*Exercise objective:*
Reproduce, exactly, the lines of the material below from the line containing "This screenshot has height=162, width=242." through the line containing "Click the Process printer toolbar icon", with both end lines included and nothing else.
╭─ Input material
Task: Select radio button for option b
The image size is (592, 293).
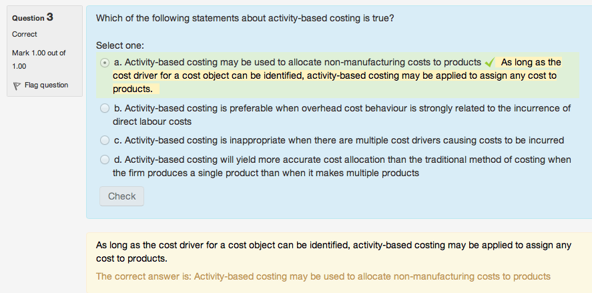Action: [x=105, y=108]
╰─
╭─ Input material
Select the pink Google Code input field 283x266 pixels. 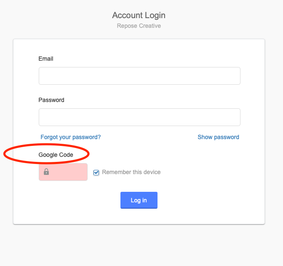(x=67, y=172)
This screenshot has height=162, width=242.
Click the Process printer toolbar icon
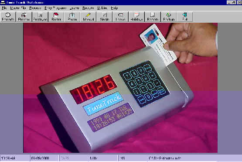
╰─
*Result for this exercise:*
This screenshot has height=162, width=242.
Click the Process printer toolbar icon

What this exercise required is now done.